# What to do with Pride?



## keren (Oct 26, 2008)

Well, he's not getting enough milk from his mum - he is almost 4 weeks old now and he has put on a grand total of 1.1kg since birth  

But he refuses to take a bottle when I try and top him up. 

What would you do? Would you take him off her completely and try to bottle raise him, or just leave him with her and hope for the best, try to wean him early onto grain, or what?

Out of my three boer bucks I wanted him to be a long term resident because he is unrelated to my other does ...


----------



## StaceyRosado (Oct 5, 2007)

hard call. Can you get him onto grain right now? He is getting something or he would be dead. So can you introduce grain to him and feed him twice a day? and then top off his feed with like a powder milk replacer.


----------



## keren (Oct 26, 2008)

yeah, he is getting enough just to survive I think. He nibbles a bit of grain and hay with mum, but not much. Thats a good idea about the powdered milk though. I wonder if I set up a creep area whether he will actually use it :shrug: hmmm this is tough


----------



## StaceyRosado (Oct 5, 2007)

- RECORD SET
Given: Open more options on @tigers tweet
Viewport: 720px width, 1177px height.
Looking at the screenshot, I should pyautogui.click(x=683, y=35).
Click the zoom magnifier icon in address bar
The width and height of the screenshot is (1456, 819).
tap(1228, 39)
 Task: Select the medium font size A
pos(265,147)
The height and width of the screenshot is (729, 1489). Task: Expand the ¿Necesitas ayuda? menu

--

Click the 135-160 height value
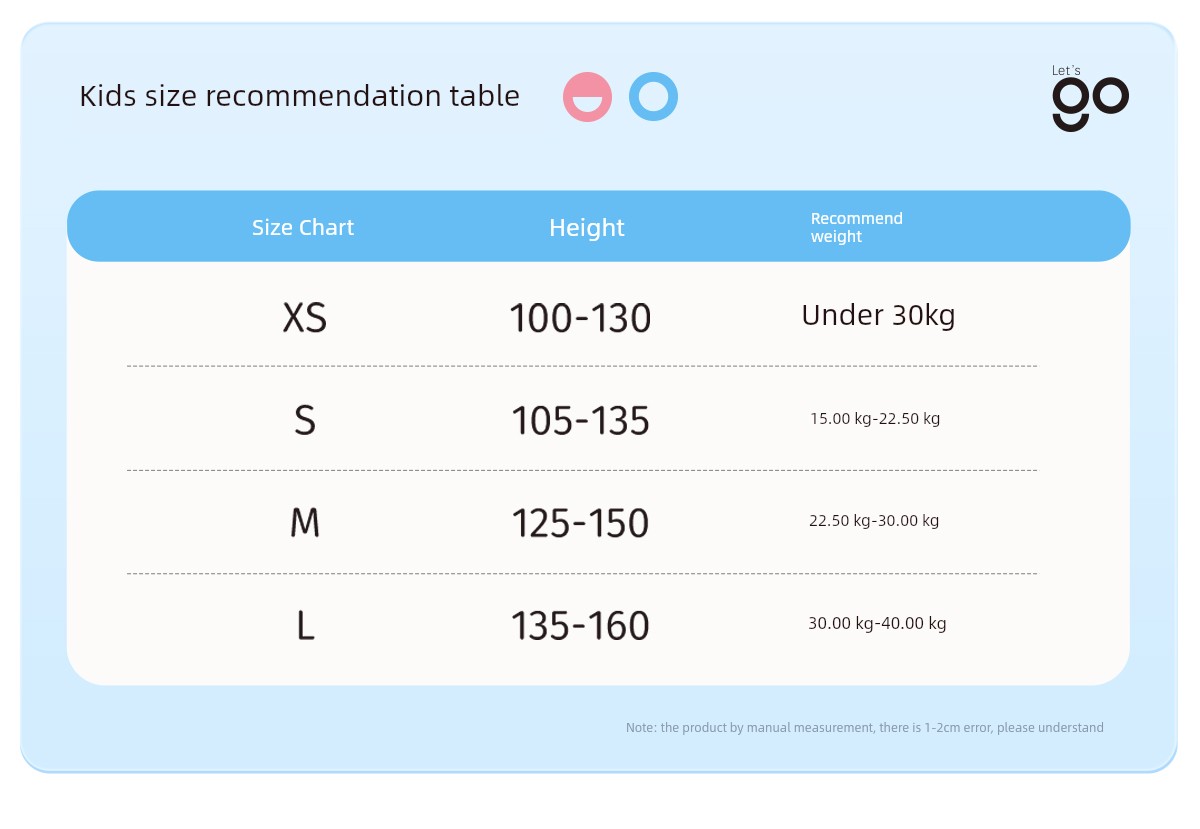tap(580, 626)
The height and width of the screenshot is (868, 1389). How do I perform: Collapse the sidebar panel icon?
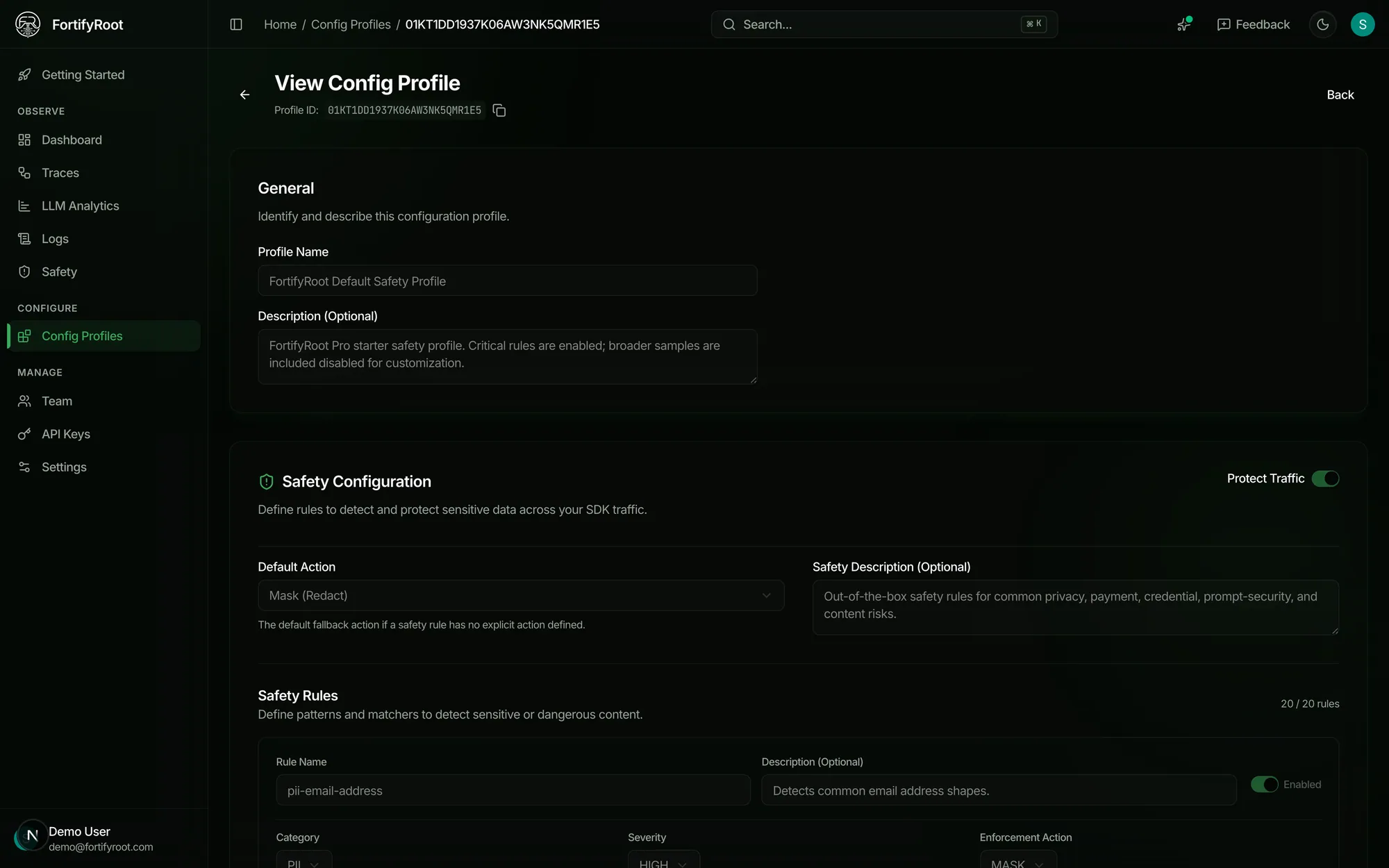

- DO THIS
List every kind of feed mentioned in the forum thread about the goat kid. The material has no connection to the forum thread about the goat kid.

- COMPLETE OUTPUT
- Milk from his mother
- Grain
- Powdered milk replacer
- Hay